Go through the listing below and reproduce it word for word.

*Records for the exercise*.
----------

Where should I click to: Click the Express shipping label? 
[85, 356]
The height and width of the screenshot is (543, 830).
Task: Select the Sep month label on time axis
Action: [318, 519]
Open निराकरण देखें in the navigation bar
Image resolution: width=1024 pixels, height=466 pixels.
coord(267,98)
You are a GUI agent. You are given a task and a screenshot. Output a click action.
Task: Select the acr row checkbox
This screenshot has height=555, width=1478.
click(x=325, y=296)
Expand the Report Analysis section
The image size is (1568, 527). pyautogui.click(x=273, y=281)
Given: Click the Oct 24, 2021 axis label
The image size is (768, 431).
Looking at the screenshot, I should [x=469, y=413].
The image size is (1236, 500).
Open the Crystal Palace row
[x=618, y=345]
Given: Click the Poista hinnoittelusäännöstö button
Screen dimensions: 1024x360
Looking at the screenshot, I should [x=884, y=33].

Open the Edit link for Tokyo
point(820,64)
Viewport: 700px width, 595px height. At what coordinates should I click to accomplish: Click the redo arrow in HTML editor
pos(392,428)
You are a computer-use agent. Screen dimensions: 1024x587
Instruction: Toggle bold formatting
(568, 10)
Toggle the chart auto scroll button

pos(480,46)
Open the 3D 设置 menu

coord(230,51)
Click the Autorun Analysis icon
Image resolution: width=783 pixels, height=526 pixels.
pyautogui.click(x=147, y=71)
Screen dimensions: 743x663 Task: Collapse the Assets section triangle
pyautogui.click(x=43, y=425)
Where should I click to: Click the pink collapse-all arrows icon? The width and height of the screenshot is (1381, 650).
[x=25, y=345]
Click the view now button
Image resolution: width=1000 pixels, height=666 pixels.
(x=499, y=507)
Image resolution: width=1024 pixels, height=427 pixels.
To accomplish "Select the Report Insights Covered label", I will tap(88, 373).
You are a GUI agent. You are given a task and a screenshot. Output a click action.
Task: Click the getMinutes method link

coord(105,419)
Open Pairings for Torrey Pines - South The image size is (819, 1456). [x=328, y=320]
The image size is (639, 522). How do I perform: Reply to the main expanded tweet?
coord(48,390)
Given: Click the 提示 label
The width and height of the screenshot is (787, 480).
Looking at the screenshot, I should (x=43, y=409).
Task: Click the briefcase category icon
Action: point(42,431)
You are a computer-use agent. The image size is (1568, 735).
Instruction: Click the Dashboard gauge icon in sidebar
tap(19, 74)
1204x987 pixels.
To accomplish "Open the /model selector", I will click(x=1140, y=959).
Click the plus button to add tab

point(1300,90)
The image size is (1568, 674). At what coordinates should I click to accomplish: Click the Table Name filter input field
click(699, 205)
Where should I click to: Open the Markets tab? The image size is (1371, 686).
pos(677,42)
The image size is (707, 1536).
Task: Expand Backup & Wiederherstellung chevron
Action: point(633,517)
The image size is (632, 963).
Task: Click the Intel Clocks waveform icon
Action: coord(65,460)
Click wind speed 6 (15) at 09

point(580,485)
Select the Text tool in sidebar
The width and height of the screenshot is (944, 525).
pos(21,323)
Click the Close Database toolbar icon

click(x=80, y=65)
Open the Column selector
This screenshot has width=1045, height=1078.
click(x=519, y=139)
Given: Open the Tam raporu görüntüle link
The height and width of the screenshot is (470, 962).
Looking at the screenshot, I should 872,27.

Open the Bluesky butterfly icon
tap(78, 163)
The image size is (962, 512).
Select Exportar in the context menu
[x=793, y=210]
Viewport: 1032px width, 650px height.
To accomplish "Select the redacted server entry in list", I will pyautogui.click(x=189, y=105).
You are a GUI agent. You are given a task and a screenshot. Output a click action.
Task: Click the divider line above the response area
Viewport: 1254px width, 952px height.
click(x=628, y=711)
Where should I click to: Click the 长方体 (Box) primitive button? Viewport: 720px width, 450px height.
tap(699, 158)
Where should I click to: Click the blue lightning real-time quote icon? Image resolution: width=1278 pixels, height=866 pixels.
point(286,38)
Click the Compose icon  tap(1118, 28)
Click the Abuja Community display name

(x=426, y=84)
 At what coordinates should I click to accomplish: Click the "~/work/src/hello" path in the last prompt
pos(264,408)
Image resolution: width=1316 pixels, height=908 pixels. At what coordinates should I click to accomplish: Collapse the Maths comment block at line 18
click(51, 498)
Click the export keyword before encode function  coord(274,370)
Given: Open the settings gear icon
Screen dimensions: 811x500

----------

*Response to this exercise*.
Where should I click to: Click the Express shipping label? 
[85, 356]
The height and width of the screenshot is (543, 830).
Task: Select the Sep month label on time axis
Action: [318, 519]
Open निराकरण देखें in the navigation bar
Image resolution: width=1024 pixels, height=466 pixels.
coord(267,98)
You are a GUI agent. You are given a task and a screenshot. Output a click action.
Task: Select the acr row checkbox
This screenshot has height=555, width=1478.
click(x=325, y=296)
Expand the Report Analysis section
The image size is (1568, 527). pyautogui.click(x=273, y=281)
Given: Click the Oct 24, 2021 axis label
The image size is (768, 431).
Looking at the screenshot, I should [x=469, y=413].
The image size is (1236, 500).
Open the Crystal Palace row
[x=618, y=345]
Given: Click the Poista hinnoittelusäännöstö button
Screen dimensions: 1024x360
Looking at the screenshot, I should [x=884, y=33].

Open the Edit link for Tokyo
point(820,64)
Viewport: 700px width, 595px height. At what coordinates should I click to accomplish: Click the redo arrow in HTML editor
pos(392,428)
You are a computer-use agent. Screen dimensions: 1024x587
Instruction: Toggle bold formatting
(568, 10)
Toggle the chart auto scroll button

pos(480,46)
Open the 3D 设置 menu

coord(230,51)
Click the Autorun Analysis icon
Image resolution: width=783 pixels, height=526 pixels.
pyautogui.click(x=147, y=71)
Screen dimensions: 743x663 Task: Collapse the Assets section triangle
pyautogui.click(x=43, y=425)
Where should I click to: Click the pink collapse-all arrows icon? The width and height of the screenshot is (1381, 650).
[x=25, y=345]
Click the view now button
Image resolution: width=1000 pixels, height=666 pixels.
(x=499, y=507)
Image resolution: width=1024 pixels, height=427 pixels.
To accomplish "Select the Report Insights Covered label", I will tap(88, 373).
You are a GUI agent. You are given a task and a screenshot. Output a click action.
Task: Click the getMinutes method link

coord(105,419)
Open Pairings for Torrey Pines - South The image size is (819, 1456). [x=328, y=320]
The image size is (639, 522). How do I perform: Reply to the main expanded tweet?
coord(48,390)
Given: Click the 提示 label
The width and height of the screenshot is (787, 480).
Looking at the screenshot, I should (x=43, y=409).
Task: Click the briefcase category icon
Action: point(42,431)
You are a computer-use agent. The image size is (1568, 735).
Instruction: Click the Dashboard gauge icon in sidebar
tap(19, 74)
1204x987 pixels.
To accomplish "Open the /model selector", I will click(x=1140, y=959).
Click the plus button to add tab

point(1300,90)
The image size is (1568, 674). At what coordinates should I click to accomplish: Click the Table Name filter input field
click(699, 205)
Where should I click to: Open the Markets tab? The image size is (1371, 686).
pos(677,42)
The image size is (707, 1536).
Task: Expand Backup & Wiederherstellung chevron
Action: point(633,517)
The image size is (632, 963).
Task: Click the Intel Clocks waveform icon
Action: coord(65,460)
Click wind speed 6 (15) at 09

point(580,485)
Select the Text tool in sidebar
The width and height of the screenshot is (944, 525).
pos(21,323)
Click the Close Database toolbar icon

click(x=80, y=65)
Open the Column selector
This screenshot has width=1045, height=1078.
click(x=519, y=139)
Given: Open the Tam raporu görüntüle link
The height and width of the screenshot is (470, 962).
Looking at the screenshot, I should 872,27.

Open the Bluesky butterfly icon
tap(78, 163)
The image size is (962, 512).
Select Exportar in the context menu
[x=793, y=210]
Viewport: 1032px width, 650px height.
To accomplish "Select the redacted server entry in list", I will pyautogui.click(x=189, y=105).
You are a GUI agent. You are given a task and a screenshot. Output a click action.
Task: Click the divider line above the response area
Viewport: 1254px width, 952px height.
click(x=628, y=711)
Where should I click to: Click the 长方体 (Box) primitive button? Viewport: 720px width, 450px height.
tap(699, 158)
Where should I click to: Click the blue lightning real-time quote icon? Image resolution: width=1278 pixels, height=866 pixels.
point(286,38)
Click the Compose icon  tap(1118, 28)
Click the Abuja Community display name

(x=426, y=84)
 At what coordinates should I click to accomplish: Click the "~/work/src/hello" path in the last prompt
pos(264,408)
Image resolution: width=1316 pixels, height=908 pixels. At what coordinates should I click to accomplish: Collapse the Maths comment block at line 18
click(51, 498)
Click the export keyword before encode function  coord(274,370)
Given: Open the settings gear icon
Screen dimensions: 811x500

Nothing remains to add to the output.